◆ Task requirements:
Rewrite every line of the listing below as a JSON list of strings, with one string per line and no blank lines.

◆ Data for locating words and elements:
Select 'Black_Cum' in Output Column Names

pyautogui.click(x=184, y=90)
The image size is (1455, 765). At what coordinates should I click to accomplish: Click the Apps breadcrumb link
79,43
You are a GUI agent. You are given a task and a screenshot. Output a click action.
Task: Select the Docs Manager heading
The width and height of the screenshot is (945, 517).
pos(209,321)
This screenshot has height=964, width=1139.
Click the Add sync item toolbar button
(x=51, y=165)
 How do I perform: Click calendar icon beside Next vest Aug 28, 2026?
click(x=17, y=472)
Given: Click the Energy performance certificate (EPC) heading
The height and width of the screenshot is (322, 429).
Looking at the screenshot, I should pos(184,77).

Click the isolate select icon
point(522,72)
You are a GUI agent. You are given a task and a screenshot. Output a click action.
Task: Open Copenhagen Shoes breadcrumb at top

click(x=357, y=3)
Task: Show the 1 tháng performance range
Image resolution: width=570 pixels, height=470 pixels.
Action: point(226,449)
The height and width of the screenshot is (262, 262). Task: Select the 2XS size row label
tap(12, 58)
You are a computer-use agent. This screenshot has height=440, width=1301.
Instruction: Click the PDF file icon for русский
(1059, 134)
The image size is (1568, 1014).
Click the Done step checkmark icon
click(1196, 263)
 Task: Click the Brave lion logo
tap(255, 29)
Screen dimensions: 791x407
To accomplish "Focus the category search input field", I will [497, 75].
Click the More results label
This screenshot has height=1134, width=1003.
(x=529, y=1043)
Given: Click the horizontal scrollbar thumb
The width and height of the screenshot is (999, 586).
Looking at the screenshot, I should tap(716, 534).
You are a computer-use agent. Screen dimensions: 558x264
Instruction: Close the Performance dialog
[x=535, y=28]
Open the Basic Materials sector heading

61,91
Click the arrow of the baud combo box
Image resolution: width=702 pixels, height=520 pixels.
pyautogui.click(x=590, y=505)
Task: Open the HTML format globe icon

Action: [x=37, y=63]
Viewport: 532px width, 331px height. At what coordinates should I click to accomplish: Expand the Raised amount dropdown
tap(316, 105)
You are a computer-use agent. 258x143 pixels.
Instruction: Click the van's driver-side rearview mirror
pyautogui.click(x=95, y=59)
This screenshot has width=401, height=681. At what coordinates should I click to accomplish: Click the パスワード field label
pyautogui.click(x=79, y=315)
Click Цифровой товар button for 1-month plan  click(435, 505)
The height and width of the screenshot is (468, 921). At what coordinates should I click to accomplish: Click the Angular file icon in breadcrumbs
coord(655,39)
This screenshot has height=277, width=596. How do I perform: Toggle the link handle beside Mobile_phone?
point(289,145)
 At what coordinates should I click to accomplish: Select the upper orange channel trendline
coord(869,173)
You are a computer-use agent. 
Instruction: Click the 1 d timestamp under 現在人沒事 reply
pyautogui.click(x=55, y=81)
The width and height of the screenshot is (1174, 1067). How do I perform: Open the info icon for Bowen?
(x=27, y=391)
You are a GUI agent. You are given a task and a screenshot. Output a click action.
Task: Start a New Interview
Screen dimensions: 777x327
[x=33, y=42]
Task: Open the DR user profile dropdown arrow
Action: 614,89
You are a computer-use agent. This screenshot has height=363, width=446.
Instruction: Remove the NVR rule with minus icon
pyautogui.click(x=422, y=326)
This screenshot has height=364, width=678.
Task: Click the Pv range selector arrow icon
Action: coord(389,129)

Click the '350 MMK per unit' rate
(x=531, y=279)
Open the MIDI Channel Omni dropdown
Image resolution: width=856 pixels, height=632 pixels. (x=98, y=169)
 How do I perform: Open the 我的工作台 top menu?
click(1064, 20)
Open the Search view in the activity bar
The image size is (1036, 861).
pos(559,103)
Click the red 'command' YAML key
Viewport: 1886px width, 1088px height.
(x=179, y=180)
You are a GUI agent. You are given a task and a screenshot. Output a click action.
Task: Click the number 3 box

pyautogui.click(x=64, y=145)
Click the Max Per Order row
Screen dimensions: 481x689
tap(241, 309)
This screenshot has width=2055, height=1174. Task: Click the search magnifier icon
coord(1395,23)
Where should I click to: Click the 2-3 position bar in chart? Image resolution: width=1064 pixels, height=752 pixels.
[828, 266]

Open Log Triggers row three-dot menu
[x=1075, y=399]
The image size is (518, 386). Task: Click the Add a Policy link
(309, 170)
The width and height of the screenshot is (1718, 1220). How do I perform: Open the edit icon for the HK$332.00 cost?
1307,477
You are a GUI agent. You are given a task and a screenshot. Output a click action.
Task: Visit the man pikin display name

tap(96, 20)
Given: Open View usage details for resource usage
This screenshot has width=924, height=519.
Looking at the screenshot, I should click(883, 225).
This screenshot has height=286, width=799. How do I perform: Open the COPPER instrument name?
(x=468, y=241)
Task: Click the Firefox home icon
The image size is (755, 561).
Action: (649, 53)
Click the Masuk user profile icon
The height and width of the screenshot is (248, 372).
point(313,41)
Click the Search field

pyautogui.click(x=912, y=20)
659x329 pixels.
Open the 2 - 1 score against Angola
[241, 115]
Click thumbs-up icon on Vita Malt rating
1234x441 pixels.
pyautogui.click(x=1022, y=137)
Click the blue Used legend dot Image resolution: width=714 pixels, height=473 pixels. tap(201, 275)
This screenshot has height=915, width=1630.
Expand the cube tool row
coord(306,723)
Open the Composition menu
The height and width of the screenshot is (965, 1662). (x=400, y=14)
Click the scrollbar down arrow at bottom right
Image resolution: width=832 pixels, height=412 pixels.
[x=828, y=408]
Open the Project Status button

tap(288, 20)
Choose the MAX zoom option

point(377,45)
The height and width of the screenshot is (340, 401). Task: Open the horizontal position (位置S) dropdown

◆ Exercise output:
[
  "Select 'Black_Cum' in Output Column Names",
  "pyautogui.click(x=184, y=90)",
  "The image size is (1455, 765). At what coordinates should I click to accomplish: Click the Apps breadcrumb link",
  "79,43",
  "You are a GUI agent. You are given a task and a screenshot. Output a click action.",
  "Task: Select the Docs Manager heading",
  "The width and height of the screenshot is (945, 517).",
  "pos(209,321)",
  "This screenshot has height=964, width=1139.",
  "Click the Add sync item toolbar button",
  "(x=51, y=165)",
  " How do I perform: Click calendar icon beside Next vest Aug 28, 2026?",
  "click(x=17, y=472)",
  "Given: Click the Energy performance certificate (EPC) heading",
  "The height and width of the screenshot is (322, 429).",
  "Looking at the screenshot, I should pos(184,77).",
  "Click the isolate select icon",
  "point(522,72)",
  "You are a GUI agent. You are given a task and a screenshot. Output a click action.",
  "Task: Open Copenhagen Shoes breadcrumb at top",
  "click(x=357, y=3)",
  "Task: Show the 1 tháng performance range",
  "Image resolution: width=570 pixels, height=470 pixels.",
  "Action: point(226,449)",
  "The height and width of the screenshot is (262, 262). Task: Select the 2XS size row label",
  "tap(12, 58)",
  "You are a computer-use agent. This screenshot has height=440, width=1301.",
  "Instruction: Click the PDF file icon for русский",
  "(1059, 134)",
  "The image size is (1568, 1014).",
  "Click the Done step checkmark icon",
  "click(1196, 263)",
  " Task: Click the Brave lion logo",
  "tap(255, 29)",
  "Screen dimensions: 791x407",
  "To accomplish \"Focus the category search input field\", I will [497, 75].",
  "Click the More results label",
  "This screenshot has height=1134, width=1003.",
  "(x=529, y=1043)",
  "Given: Click the horizontal scrollbar thumb",
  "The width and height of the screenshot is (999, 586).",
  "Looking at the screenshot, I should tap(716, 534).",
  "You are a computer-use agent. Screen dimensions: 558x264",
  "Instruction: Close the Performance dialog",
  "[x=535, y=28]",
  "Open the Basic Materials sector heading",
  "61,91",
  "Click the arrow of the baud combo box",
  "Image resolution: width=702 pixels, height=520 pixels.",
  "pyautogui.click(x=590, y=505)",
  "Task: Open the HTML format globe icon",
  "Action: [x=37, y=63]",
  "Viewport: 532px width, 331px height. At what coordinates should I click to accomplish: Expand the Raised amount dropdown",
  "tap(316, 105)",
  "You are a computer-use agent. 258x143 pixels.",
  "Instruction: Click the van's driver-side rearview mirror",
  "pyautogui.click(x=95, y=59)",
  "This screenshot has width=401, height=681. At what coordinates should I click to accomplish: Click the パスワード field label",
  "pyautogui.click(x=79, y=315)",
  "Click Цифровой товар button for 1-month plan  click(435, 505)",
  "The height and width of the screenshot is (468, 921). At what coordinates should I click to accomplish: Click the Angular file icon in breadcrumbs",
  "coord(655,39)",
  "This screenshot has height=277, width=596. How do I perform: Toggle the link handle beside Mobile_phone?",
  "point(289,145)",
  " At what coordinates should I click to accomplish: Select the upper orange channel trendline",
  "coord(869,173)",
  "You are a computer-use agent. ",
  "Instruction: Click the 1 d timestamp under 現在人沒事 reply",
  "pyautogui.click(x=55, y=81)",
  "The width and height of the screenshot is (1174, 1067). How do I perform: Open the info icon for Bowen?",
  "(x=27, y=391)",
  "You are a GUI agent. You are given a task and a screenshot. Output a click action.",
  "Task: Start a New Interview",
  "Screen dimensions: 777x327",
  "[x=33, y=42]",
  "Task: Open the DR user profile dropdown arrow",
  "Action: 614,89",
  "You are a computer-use agent. This screenshot has height=363, width=446.",
  "Instruction: Remove the NVR rule with minus icon",
  "pyautogui.click(x=422, y=326)",
  "This screenshot has height=364, width=678.",
  "Task: Click the Pv range selector arrow icon",
  "Action: coord(389,129)",
  "Click the '350 MMK per unit' rate",
  "(x=531, y=279)",
  "Open the MIDI Channel Omni dropdown",
  "Image resolution: width=856 pixels, height=632 pixels. (x=98, y=169)",
  " How do I perform: Open the 我的工作台 top menu?",
  "click(1064, 20)",
  "Open the Search view in the activity bar",
  "The image size is (1036, 861).",
  "pos(559,103)",
  "Click the red 'command' YAML key",
  "Viewport: 1886px width, 1088px height.",
  "(x=179, y=180)",
  "You are a GUI agent. You are given a task and a screenshot. Output a click action.",
  "Task: Click the number 3 box",
  "pyautogui.click(x=64, y=145)",
  "Click the Max Per Order row",
  "Screen dimensions: 481x689",
  "tap(241, 309)",
  "This screenshot has width=2055, height=1174. Task: Click the search magnifier icon",
  "coord(1395,23)",
  "Where should I click to: Click the 2-3 position bar in chart? Image resolution: width=1064 pixels, height=752 pixels.",
  "[828, 266]",
  "Open Log Triggers row three-dot menu",
  "[x=1075, y=399]",
  "The image size is (518, 386). Task: Click the Add a Policy link",
  "(309, 170)",
  "The width and height of the screenshot is (1718, 1220). How do I perform: Open the edit icon for the HK$332.00 cost?",
  "1307,477",
  "You are a GUI agent. You are given a task and a screenshot. Output a click action.",
  "Task: Visit the man pikin display name",
  "tap(96, 20)",
  "Given: Open View usage details for resource usage",
  "This screenshot has width=924, height=519.",
  "Looking at the screenshot, I should click(883, 225).",
  "This screenshot has height=286, width=799. How do I perform: Open the COPPER instrument name?",
  "(x=468, y=241)",
  "Task: Click the Firefox home icon",
  "The image size is (755, 561).",
  "Action: (649, 53)",
  "Click the Masuk user profile icon",
  "The height and width of the screenshot is (248, 372).",
  "point(313,41)",
  "Click the Search field",
  "pyautogui.click(x=912, y=20)",
  "659x329 pixels.",
  "Open the 2 - 1 score against Angola",
  "[241, 115]",
  "Click thumbs-up icon on Vita Malt rating",
  "1234x441 pixels.",
  "pyautogui.click(x=1022, y=137)",
  "Click the blue Used legend dot Image resolution: width=714 pixels, height=473 pixels. tap(201, 275)",
  "This screenshot has height=915, width=1630.",
  "Expand the cube tool row",
  "coord(306,723)",
  "Open the Composition menu",
  "The height and width of the screenshot is (965, 1662). (x=400, y=14)",
  "Click the scrollbar down arrow at bottom right",
  "Image resolution: width=832 pixels, height=412 pixels.",
  "[x=828, y=408]",
  "Open the Project Status button",
  "tap(288, 20)",
  "Choose the MAX zoom option",
  "point(377,45)",
  "The height and width of the screenshot is (340, 401). Task: Open the horizontal position (位置S) dropdown"
]